Do your boys do well being boarded? We leave in 2 weeks and Lizzie is going to stay with a family who watches small non shedding dogs. She will be there with their Cairn Terrier and will be able to sleep with one of the kids. She went yesterday while I got my hair done and did well. I am SO nervous though!!!


----------



## motherslittlehelper (Mar 18, 2010)

I will be curious to hear what you think after a few days. I might have to just order it up as well! I have a 'collection' going - no lie.  You know, there just might be something out there I like better than what I have here! 

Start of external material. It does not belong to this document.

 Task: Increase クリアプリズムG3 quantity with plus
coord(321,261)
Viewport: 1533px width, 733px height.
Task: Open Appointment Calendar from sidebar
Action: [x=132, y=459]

I would prefer to have someone who could come in and stay with my guys AND my birds when we are gone, but the gal that used to do that for me no longer lives here and I haven't found anyone else. But, yes, they have done OK with boarding. This is the longest we have boarded Finn, and neither one of them seem any worse for the wear. I get a good feeling when I go into this place; they also groom and sell dog-related foods and things like leashes, collars, bags, etc. Actually, they boys probably have more fun there than they do at home, because they get to play with the other dogs who come in for day care, and they are separated into large dog groups and small dog groups. It is a humming place, people and dogs coming in and out quite frequently and the employees really seem to care for the dogs. This last time, I did ask that they keep Finn, especially, brushed out as he is starting to mat some - of course, at extra charge. They said they brushed both boys every day, and their coats were in good shape when I picked them up. They did have to separate them at times as Finn kept ripping on Augie's topknot and just won't leave him alone. Man, I sure hope he gets over this phase as he gets through puppyhood. Because he has done major damage to Augie's coat. Meanwhile, HIS looks quite nice. Finn is a stinker!  But, man, has he got personality to spare!


----------



## motherslittlehelper (Mar 18, 2010)

Oh, I might add that the first times I left Augie anywhere or when I had someone come in and we were gone, I was a WRECK! The first time I left him, I cried halfway across the state. Until the lady I boarded him with called me on the cell phone and reported that he was doing great, was exploring and had eaten (and generally didn't miss me at all - is what I heard). But after that, I relaxed. I would have been more nervous with leaving Finn at this age, but I was leaving Augie too so I didn't feel he was alone. It does get easier after the first few times!


----------



## Lizzie'sMom (Oct 13, 2010)

I just imagine in my head all the things that could go wrong! This woman dog sits a lot of dogs and she is a friend of the receptionist at our orthodontist. She does not have a fenced yard and the dogs always go out on a leash. I don't have a fenced yard either, so I shouldn't worry.


----------



## TilliesMom (Sep 30, 2010)

I am SO with you Lynne, we are leaving Tillie for the first time with a non family member soon and I am a nervous wreck!! I think I had an easier time leaving my kids for the first time than I am having leaving my Tillie ... LOL


----------



## TilliesMom (Sep 30, 2010)

does Pure Paws smell good?
I am getting ready to finally order some new supplies and am going to get the Bio-Groom whitening shampoo, but haven't decided which conditioner would be best...?


----------



## Lizzie'sMom (Oct 13, 2010)

Tammy, the pure paws smells clean. It is not perfumey. The conditioner in the tub smells really nice. 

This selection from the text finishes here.